4.9 on Clutch

Maryna Medushevska

How Following Clean Code Practices Can Hurt Performance And What to Do

Product engineering

Oleksandr Mamchich, the head of mobile development at Syndicode, continues sharing his experience in creating high-performance solutions. Read his previous post if you are interested in clean code principles and how they help improve code readability and simplify maintenance.

High-performance use cases, such as real-time processing, artificial intelligence, and augmented reality, require highly optimized solutions to handle the heavy workload and ensure a good user experience.

Mobile development presents a special challenge in this regard since mobile developers are limited not only by peak performance of hardware but also by long-term load capabilities and a limited power source.

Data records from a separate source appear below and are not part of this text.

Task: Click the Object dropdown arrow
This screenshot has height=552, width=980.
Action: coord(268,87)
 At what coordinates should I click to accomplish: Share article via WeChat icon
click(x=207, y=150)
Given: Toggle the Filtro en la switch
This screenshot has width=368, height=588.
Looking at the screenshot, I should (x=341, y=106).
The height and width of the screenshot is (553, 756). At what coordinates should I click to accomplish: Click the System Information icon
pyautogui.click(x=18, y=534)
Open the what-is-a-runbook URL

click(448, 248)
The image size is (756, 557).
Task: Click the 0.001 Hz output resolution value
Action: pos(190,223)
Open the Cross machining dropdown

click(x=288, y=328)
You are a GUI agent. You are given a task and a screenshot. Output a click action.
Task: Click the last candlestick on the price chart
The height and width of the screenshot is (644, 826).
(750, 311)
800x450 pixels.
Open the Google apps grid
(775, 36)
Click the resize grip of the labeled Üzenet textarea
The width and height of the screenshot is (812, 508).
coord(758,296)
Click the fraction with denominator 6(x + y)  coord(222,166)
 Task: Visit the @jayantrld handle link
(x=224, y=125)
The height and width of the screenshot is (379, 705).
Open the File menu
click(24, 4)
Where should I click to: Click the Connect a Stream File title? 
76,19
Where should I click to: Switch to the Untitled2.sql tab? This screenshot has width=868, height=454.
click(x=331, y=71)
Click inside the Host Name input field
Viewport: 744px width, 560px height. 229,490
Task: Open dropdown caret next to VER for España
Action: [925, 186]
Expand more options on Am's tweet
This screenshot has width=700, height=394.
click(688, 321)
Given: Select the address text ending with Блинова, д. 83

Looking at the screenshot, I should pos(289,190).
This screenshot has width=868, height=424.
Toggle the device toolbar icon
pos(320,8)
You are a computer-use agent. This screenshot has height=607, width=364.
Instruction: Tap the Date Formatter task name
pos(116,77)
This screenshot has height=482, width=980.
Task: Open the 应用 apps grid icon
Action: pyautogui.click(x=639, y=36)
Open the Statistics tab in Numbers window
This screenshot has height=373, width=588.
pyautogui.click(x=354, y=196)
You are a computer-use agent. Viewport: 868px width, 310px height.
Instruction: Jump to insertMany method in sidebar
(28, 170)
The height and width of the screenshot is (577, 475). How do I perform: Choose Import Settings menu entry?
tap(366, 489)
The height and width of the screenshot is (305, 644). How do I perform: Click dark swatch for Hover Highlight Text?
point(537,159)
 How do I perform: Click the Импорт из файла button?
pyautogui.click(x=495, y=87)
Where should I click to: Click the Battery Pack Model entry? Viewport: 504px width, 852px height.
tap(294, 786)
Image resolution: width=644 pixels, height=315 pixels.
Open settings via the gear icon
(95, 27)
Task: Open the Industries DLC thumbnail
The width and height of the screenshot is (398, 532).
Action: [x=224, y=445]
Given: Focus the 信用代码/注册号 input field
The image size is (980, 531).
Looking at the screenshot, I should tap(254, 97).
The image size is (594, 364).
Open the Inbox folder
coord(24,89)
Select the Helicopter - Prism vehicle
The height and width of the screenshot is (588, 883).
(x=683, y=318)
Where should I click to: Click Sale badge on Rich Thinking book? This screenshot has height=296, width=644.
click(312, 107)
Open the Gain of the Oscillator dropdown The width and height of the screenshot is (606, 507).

While clean code, particularly the SOLID approach, is a popular way of adhering to the above principles, it can lead to overengineering, resulting in unnecessary costs, delays, and complications.

This article will provide several benchmarks and explore how to modify clean code practices to boost performance while keeping code maintainability.

Violating clean code principles to improve performance

Example 1

Consider a scenario where we have a plain area filled with various shapes, such as points, circles, and rectangles. We need to calculate the sum of squares of shapes within a specific rectangular area.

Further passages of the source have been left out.